Walmart plants don’t always have the best “shelf life,” and it’s likely for the same reason that you can get anything at Walmart for cheap.
To sell things, including succulents, ferns, and grasses, for such low prices, Walmart sometimes has to cut corners where quality is concerned.
How Much Do Plants Cost At Walmart?
Walmart’s plants range in price from just a few dollars (for a small succulent) to over $100 for items like a specialty Bonsai tree.
Single indoor plants are generally less than $30, and those in the $20-30 range tend to be larger and come with a nice pot.
While some bonsais can cost over $100, most fall in the $20-50 range.
Outdoor shrubs and grasses cost between $15 and $60 but remember: that is for just one shrub or bit of grass.
If you’re trying to cover any expansive amount of space in your yard, you’ll have to multiply that price many times.
Where Are Located In Walmart?
Most live plants at Walmart are going to be located near the garden center, especially during the warmer months when plants can sit outside.
This is an area off to one side of the store, with huge sliding double doors leading out into the garden center proper, a space with a kind of greenhouse feel.

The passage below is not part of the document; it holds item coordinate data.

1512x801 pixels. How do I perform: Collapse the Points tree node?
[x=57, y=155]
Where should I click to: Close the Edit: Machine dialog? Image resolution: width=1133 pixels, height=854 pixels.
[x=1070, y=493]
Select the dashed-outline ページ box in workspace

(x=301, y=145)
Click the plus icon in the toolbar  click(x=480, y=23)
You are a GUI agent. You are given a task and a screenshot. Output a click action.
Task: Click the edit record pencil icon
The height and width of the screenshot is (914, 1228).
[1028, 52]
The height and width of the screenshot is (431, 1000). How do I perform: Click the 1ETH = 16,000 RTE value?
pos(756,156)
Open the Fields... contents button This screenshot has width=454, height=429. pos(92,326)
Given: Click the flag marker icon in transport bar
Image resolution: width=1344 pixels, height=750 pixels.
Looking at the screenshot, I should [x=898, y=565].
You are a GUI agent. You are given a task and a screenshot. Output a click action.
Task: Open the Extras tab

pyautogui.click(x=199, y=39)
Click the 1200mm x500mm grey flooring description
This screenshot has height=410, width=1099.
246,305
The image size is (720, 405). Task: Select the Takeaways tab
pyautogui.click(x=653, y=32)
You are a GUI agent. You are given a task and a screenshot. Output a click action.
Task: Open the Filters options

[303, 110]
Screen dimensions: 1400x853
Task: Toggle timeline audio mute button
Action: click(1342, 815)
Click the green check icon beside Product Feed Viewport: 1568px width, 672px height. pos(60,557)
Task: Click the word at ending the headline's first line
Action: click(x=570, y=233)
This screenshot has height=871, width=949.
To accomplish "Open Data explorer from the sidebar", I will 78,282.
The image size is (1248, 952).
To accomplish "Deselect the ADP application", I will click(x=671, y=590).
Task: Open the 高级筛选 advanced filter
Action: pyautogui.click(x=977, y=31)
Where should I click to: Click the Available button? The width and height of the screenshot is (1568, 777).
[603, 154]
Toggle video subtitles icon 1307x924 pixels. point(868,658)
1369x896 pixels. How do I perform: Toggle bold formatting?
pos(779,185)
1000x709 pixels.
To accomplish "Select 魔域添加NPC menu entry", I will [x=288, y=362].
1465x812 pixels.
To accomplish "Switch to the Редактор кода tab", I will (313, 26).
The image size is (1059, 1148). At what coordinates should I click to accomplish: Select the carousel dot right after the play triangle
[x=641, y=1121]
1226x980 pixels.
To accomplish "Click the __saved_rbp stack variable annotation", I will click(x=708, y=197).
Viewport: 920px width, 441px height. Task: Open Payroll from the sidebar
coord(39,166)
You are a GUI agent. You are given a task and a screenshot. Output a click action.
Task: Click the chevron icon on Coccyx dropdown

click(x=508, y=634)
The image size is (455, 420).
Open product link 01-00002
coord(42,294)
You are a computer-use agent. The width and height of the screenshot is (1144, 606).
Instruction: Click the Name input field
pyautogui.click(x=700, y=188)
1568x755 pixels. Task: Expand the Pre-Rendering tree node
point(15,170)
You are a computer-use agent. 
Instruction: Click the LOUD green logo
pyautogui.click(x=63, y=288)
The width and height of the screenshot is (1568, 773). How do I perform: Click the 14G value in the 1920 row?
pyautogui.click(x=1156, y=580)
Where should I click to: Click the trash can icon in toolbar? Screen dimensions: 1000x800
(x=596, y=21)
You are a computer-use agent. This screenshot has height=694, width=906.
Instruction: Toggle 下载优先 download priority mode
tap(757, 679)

However, I have also seen succulents and other plants near the entrance of stores or near the cash registers.
They tend to be in little crate carriers on wire shelving units.
I think the stores do this around holidays like Mother’s Day or Valentine’s Day – occasions when people give plants as gifts.
When Is The Best Time To Buy Plants From Walmart?
If you live in an area that sees all four seasons, then spring and early summer are going to be the best times to get live plants in Walmart stores.
This is when I really start to notice different plants coming out, including hanging baskets, different herbs, and more succulent varieties.
Is ‘Proplifting’ Okay At Walmart?
Store policies on “Proplifting” – picking up leaves that have fallen off a plant, like a succulent, to take home and propagate without buying an actual plant – will vary from store to store.
Proplifting rose to prominence recently, with a small surge of Tik Tokers and other social media users sharing their how-tos and tips on the practice.
Technically, if the leaf has fallen off the succulent, it was going to get swept up and thrown away anyway. It would be fair game.
One prop lifting group member with a set of ethical standards for the activity thinks that this practice in a Walmart is allowable.
But not all stores will look at this the same way.
So if you’re unsure but you’d like to be on the up-and-up, ask an associate. The worst they can say is no.
Best-case scenario? You’re given the green light to go ahead and prop lift to your heart’s content!
Does Walmart Sell Any Rare Plants?
It depends on what your definition of “rare” is.
Some might be surprised that Walmart sells bonsai trees; I certainly was the one time I visited and saw them (and naturally went home with one).
Certainly, you will have more chance of finding “rare” plants on Walmart.com (versus in store).
It just takes some diligence; keep your eyes peeled, and you might find a plant that surprises you, and for an even more surprising price.
Walmart plants don’t always have a reputation for longevity, but don’t discount the convenience of shopping at Walmart, plus the low price-points.
For less than at your local garden center, you can find some of the most popular house plants, bushes, trees and more, both in Walmart stores and online at Walmart.com.